Tuttavia, il percorso della ricerca sugli organismi geneticamente modificati non fu liscio e piano. Per una qualche misteriosa ragione, il pubblico che tutto beve e digerisce, cominciava a dare segni di disagio, specie fra gli ecologisti e i cattolici. C’erano di mezzo evidenti implicazioni etiche riguardanti la supremazia dell’uomo, mica altro! Guai a toccare il coronamento della creazione divina! E fu così che se si sviluppò un acceso dibattito negli ambienti dei Verdi, si ebbero anche le prime azioni dirette da parte degli agricoltori. Alcuni studiosi si dichiararono decisamente contro. Oltre a Jeremy Rifkin [2], che si schierò sulla linea della moratoria, anche Arnaud Apoteker, nel suo “L’invasione del pesce-fragola” [3], edito nel 2000 da Editori Riuniti, a pagina 36, scrive per esempio: “Quanti geni umani dovranno essere inseriti prima che il maiale, o qualsiasi altro animale, sia da ritenersi umanizzato e il suo consumo debba essere considerato cannibalismo?”.

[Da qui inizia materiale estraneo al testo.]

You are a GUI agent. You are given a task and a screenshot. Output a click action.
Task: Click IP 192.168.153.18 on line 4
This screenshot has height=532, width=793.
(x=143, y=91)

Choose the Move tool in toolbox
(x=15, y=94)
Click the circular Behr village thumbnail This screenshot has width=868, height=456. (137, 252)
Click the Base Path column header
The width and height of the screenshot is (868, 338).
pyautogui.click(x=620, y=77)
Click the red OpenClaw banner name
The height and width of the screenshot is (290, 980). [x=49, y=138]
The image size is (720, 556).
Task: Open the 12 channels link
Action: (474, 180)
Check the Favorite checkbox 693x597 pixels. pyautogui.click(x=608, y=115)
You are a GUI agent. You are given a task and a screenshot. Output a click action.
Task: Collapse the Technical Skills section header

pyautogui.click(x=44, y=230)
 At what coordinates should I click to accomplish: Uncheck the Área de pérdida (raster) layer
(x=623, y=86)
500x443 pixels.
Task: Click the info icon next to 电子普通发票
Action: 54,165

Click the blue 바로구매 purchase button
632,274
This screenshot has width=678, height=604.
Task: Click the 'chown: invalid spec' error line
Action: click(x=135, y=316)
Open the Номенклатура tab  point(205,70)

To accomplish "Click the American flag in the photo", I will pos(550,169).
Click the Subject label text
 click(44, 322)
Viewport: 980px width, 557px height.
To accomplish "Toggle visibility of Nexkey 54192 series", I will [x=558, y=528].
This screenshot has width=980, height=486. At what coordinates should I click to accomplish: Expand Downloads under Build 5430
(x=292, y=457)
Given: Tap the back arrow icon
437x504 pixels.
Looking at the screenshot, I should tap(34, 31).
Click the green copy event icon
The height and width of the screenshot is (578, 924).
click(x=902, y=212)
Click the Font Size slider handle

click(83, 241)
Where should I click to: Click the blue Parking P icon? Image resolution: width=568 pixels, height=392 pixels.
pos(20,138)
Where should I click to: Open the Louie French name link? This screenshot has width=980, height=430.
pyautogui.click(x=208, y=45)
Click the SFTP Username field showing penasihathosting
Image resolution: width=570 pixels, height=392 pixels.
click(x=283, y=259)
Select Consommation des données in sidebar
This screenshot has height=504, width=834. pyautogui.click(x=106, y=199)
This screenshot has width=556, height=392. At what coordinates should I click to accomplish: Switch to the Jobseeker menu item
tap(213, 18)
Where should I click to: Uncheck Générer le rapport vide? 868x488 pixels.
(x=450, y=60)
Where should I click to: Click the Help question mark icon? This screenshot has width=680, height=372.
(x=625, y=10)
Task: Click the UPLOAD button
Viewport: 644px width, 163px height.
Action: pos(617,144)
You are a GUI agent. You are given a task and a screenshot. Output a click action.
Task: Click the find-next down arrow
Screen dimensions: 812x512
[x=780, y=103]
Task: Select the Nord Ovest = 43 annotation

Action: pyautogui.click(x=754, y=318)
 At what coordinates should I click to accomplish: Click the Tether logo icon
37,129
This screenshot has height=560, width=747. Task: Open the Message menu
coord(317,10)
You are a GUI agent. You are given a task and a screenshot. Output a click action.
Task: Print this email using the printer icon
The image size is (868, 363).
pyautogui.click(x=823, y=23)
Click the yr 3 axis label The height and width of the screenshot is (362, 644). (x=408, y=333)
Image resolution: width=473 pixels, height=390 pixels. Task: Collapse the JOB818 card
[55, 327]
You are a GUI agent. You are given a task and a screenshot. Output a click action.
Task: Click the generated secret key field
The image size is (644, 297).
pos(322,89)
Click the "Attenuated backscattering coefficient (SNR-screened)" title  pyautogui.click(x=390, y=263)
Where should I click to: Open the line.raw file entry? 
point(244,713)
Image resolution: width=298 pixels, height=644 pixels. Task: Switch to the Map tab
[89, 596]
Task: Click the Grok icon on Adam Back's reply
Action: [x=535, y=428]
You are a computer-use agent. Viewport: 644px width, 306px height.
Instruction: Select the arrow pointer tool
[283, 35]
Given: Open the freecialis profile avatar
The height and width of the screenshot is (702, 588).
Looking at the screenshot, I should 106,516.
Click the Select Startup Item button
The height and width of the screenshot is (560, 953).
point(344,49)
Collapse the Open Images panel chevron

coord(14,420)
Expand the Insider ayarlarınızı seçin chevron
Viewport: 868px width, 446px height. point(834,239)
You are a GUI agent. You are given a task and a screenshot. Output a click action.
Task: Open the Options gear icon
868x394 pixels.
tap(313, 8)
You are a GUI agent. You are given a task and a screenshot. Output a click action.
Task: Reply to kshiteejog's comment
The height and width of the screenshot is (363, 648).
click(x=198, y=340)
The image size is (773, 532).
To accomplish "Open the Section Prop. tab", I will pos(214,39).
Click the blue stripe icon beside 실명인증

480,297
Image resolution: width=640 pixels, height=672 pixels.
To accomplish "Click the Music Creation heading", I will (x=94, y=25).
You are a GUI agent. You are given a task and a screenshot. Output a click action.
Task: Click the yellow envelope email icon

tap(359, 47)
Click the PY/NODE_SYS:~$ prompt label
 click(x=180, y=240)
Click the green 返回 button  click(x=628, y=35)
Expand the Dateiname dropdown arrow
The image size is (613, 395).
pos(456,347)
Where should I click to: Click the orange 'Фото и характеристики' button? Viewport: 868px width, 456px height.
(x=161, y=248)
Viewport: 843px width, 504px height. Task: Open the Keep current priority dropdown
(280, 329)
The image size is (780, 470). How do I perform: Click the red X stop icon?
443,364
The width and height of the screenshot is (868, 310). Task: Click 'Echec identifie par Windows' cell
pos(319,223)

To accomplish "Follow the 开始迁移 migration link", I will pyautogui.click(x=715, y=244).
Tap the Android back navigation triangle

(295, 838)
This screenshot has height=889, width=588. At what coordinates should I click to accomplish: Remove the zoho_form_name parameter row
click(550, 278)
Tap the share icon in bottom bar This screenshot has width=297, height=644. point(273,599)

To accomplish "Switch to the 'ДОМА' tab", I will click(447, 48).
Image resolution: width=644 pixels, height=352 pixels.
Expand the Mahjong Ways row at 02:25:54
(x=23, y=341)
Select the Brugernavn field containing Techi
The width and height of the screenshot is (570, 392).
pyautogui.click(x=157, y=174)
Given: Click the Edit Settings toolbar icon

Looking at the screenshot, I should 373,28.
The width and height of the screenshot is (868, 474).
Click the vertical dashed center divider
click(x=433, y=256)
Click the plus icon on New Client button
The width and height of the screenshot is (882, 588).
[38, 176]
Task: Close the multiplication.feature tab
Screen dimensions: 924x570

Forse, avendo perso il contatto con la realtà e sempre alla ricerca di una giustificazione che possa piacere all’opinione pubblica, alcuni ricercatori avevano annunciato che i maiali transgenici potevano essere usati come deposito vivente di organi da trapiantare negli esseri umani. Al che, di fronte a tale annuncio, alcuni avevano reagito con la solita comoda scusa: “Tanto sono solo animali”, ma altri, dotati evidentemente di maggiore immaginazione, si erano posti la domanda se per caso gli scienziati si sarebbero fermati ai maiali o se avessero provato a fare la stessa cosa con le scimmie. E magari anche con gli esseri umani. V’immaginate un umano di serie B, una specie di Golem scimmiesco predestinato a fornire organi per i trapianti? Il Papa cosa ne pensa? E’ chiaro che la cosa puzza di zolfo, non lo sentite? L’uomo che, come al solito, si mette al posto di Dio. Che blasfemia!
Così, mentre l’otto gennaio del 1998 centocinquanta contadini entravano senza autorizzazione in un magazzino della società svizzera Novartis, nel sud della Francia, e mescolavano mais normale a mais OGM, innaffiando il tutto, così da rendere quello transgenico indistinguibile e inutilizzabile, nessun ecologista o animalista, a parte il sottoscritto, è mai entrato nei laboratori dove si facevano esperimenti sulle cavie. E questo perché del cibo e di come viene prodotto interessa a tutti, ma del destino delle cavie che - non dimentichiamolo – sono solo animali, non interessa a nessuno.
O forse solo a pochi. Troppo pochi per raggiungere la massa critica. Meta ambita ma ostacolata da una massa di critici per partito preso, d’ignoranza abissale e di mancanza di compassione altrettanto profonda. Critici che non mancano nemmeno sui siti di controinformazione, anzi, che su di essi vi si precipitano come mosche transgeniche sul miele manipolato. Critici che sono i migliori alleati – truppe appiedate, fanteria d’assalto – dei criminali in camice bianco all’opera nei laboratori. Che possono lavorare indisturbati per il bene dell’umanità. E per l’estinzione della specie umana.